## Excerpted passage
· · · · · · ·

When cyclists Prisiliya Madan (22 years) and Sumeet Paringe (26 years) met the makers of Godrej’s sustainable bamboo-framed bikes, an idea was born- why not go on a journey on these very bikes across the length of the nation? And it would be no ordinary journey – during the ride, they would raise awareness and support for the girl child education in India. A cause close to their heart, their aim would be to raise INR 50 Lakh ( at the very minimum ) to support the education of 1500 girls for one year.

Today, they are on this very journey, bringing this idea to fruition – riding from Kanyakumari to Khardung La pass on a grueling 63 day, 4400 km long journey.

Driven by passion and determination, the only thing they need now, is your support.

HOW THIS IDEA WAS BORN!

Vijay Crishna, Executive Director (Lawkim Motors Group Division of Godrej and Boyce Mfg Co Ltd) travelled to Antarctica and happened upon a bamboo framed bike. He was so inspired by the strength, agility and design of the bike that he invited the designer of the bike Craig Calfee to India to replicate and work on this sustainable product. Craig took Lawkim’s team through a special 14-day Workshop specially designed by him to make the initial Prototypes. He remains committed to the Project and has appreciated the excellent finishes of the bike frame made by Lawkim.

WHO ARE THE BIKE RIDERS?

· · · · · · ·

## Exercise requirements
(a) Write out the bamboo-bike ride passage word for word, starting with "HOW THIS IDEA" and going on through "THE BIKE RIDERS?".
(b) Extend the passage about the bamboo-framed bike journey from Kanyakumari to Khardung La past the point where it stops.

## Stored records
· · · · · · ·

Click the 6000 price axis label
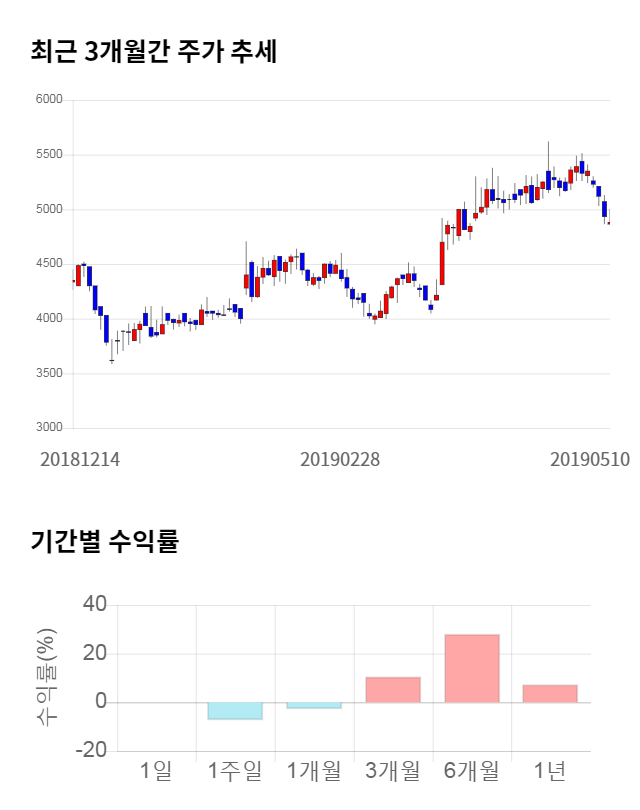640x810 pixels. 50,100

· · · · · · ·

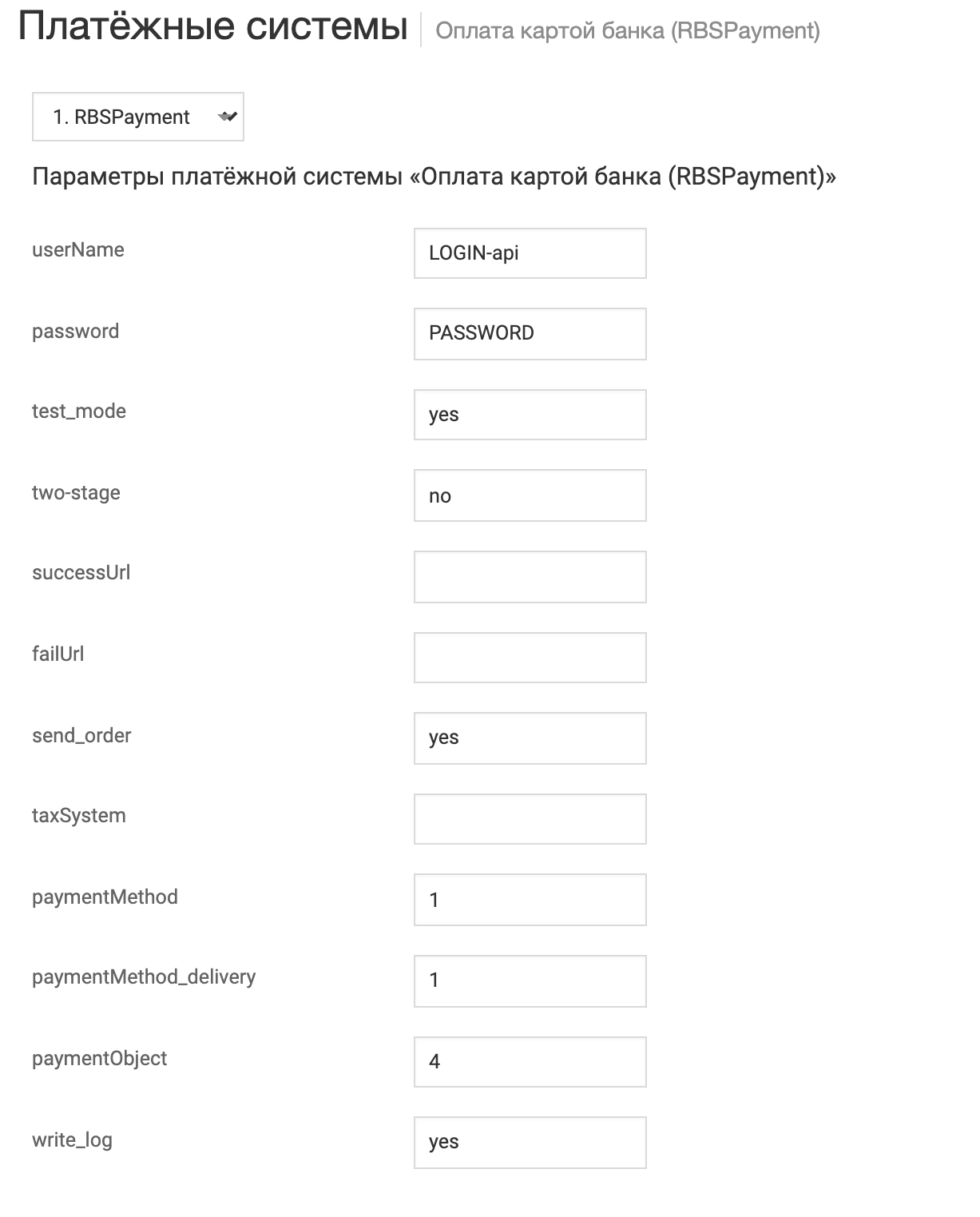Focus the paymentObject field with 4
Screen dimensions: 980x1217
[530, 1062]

· · · · · · ·

## Answers to the exercises
(a)
HOW THIS IDEA WAS BORN!

Vijay Crishna, Executive Director (Lawkim Motors Group Division of Godrej and Boyce Mfg Co Ltd) travelled to Antarctica and happened upon a bamboo framed bike. He was so inspired by the strength, agility and design of the bike that he invited the designer of the bike Craig Calfee to India to replicate and work on this sustainable product. Craig took Lawkim’s team through a special 14-day Workshop specially designed by him to make the initial Prototypes. He remains committed to the Project and has appreciated the excellent finishes of the bike frame made by Lawkim.

WHO ARE THE BIKE RIDERS?

(b)
Sumeet Paringe, age 26, a cycling enthusiast, hailing from Panvel, Navi Mumbai, travelled to India’s highest motor-able road (18,380 ft.), Khardung La from Panvel in September 2014. Which was in itself a great feat of endurance!

In another fascinating cycling adventure, Prisiliya Madan, age 22, also from Panvel completed a journey from Panvel to Kanyakumari, i.e. 1800 km, in January 2016. A feat that requires a great amount of resolve and strength to undertake a journey of such a distance, and that too all alone!

Now, together they are about to embark on Godrej’s bamboo-framed bicycles to traverse the entire length of the country in a truly natural and sustainable way - one can even call it a Green endeavor!

This is a journey that will test not only the resolve and strength of the riders, but it’s also going to serve as a litmus test for the hardiness, durability and sturdiness of the Bamboo bike.


WHY GIRL CHILD EDUCATION?

While education is available to everyone across the country, the stats below tell another story. We realise that there is a growing need to promote girl child education. Something that has been neglected for generations.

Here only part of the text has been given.